After all of this, what I really want to do is watch through Dead Poets Society again. I find myself deeply moved as I steal whole passages and put them into my novel, pretending they're my own. That sounds a little worse than it is, I think. There are few scenes I use word for word. The ones I do are scenes that would so obviously be missing if I left them out. It wouldn't be Dead Poets Society without the carpe diem speech, and it wouldn't be a parody of it without maintaining the words of the speech.
So I kept them in—and the words from a few other important scenes—and built around them. Added unnecessary zombie-related tension to the scene for fun. Gave the characters thoughts that probably weren't intended in the movie.
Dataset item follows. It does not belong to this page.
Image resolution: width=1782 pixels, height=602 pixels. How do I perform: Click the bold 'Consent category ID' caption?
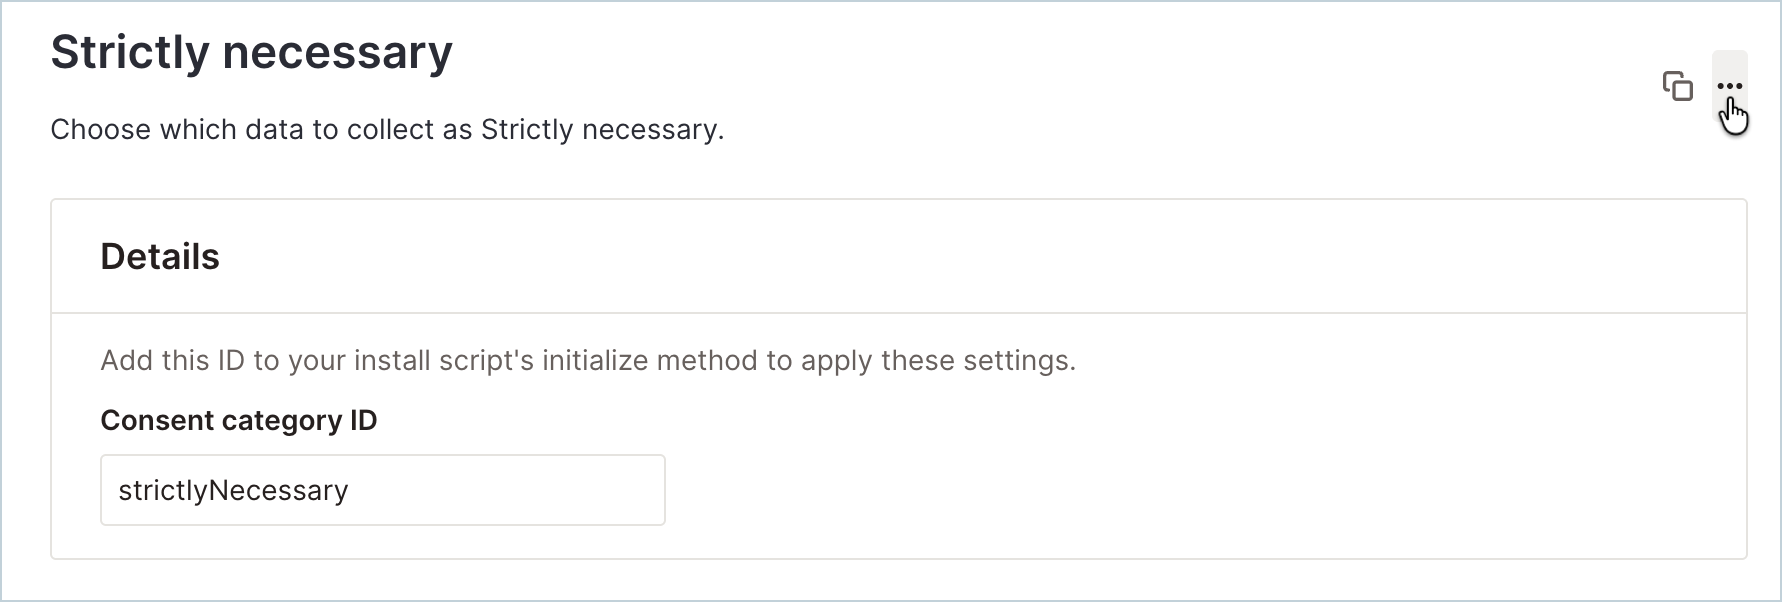point(239,420)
But I want it all to be recognizable. A reader should be able to tell which part of the movie they'd be in if it weren't for those pesky undead creatures. If said reader could break into my computer and procure a copy of the novel off of my hard drive. Because that might be the only way anyone gets to it.
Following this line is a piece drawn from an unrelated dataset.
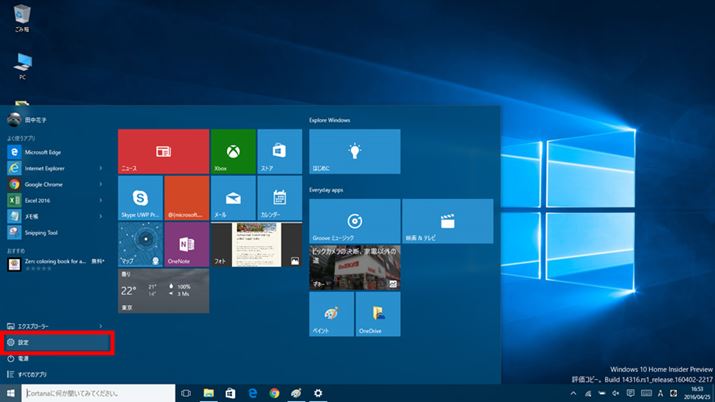Open the OneDrive tile
715x402 pixels.
click(x=377, y=314)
Besides that, I had a little argument about love tonight. It reminded me how similar I think of relationships and art. Some days, both are easy and that's great. Other days, they get hard and you have to decide if there's something worth holding onto. If there is, you'll work for it. And in either case, art or love, holding on when you could let go so much easier, its romantic.
The point of all that? Treat your art like a lady. Maybe she'll put out. Or something along those lines.
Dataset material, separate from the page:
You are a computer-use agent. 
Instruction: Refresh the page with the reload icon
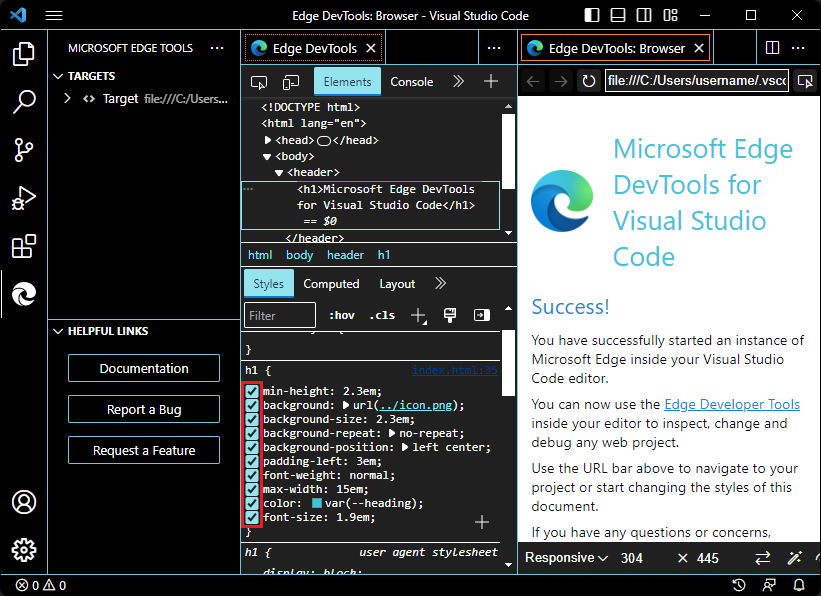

Got a new Most Ridiculous Line Thus Far with a relevant pop culture reference thrown in for free - Classes continued at the same miserable pace, lumbering through the boys’ lives at a speed similar to the monsters they didn’t know were currently infesting the woods, and just as deadly. (Author’s Note: No need to be coy about it now. There are definitely zombies in the woods. Hide yo’ kids and hide yo’ wife.)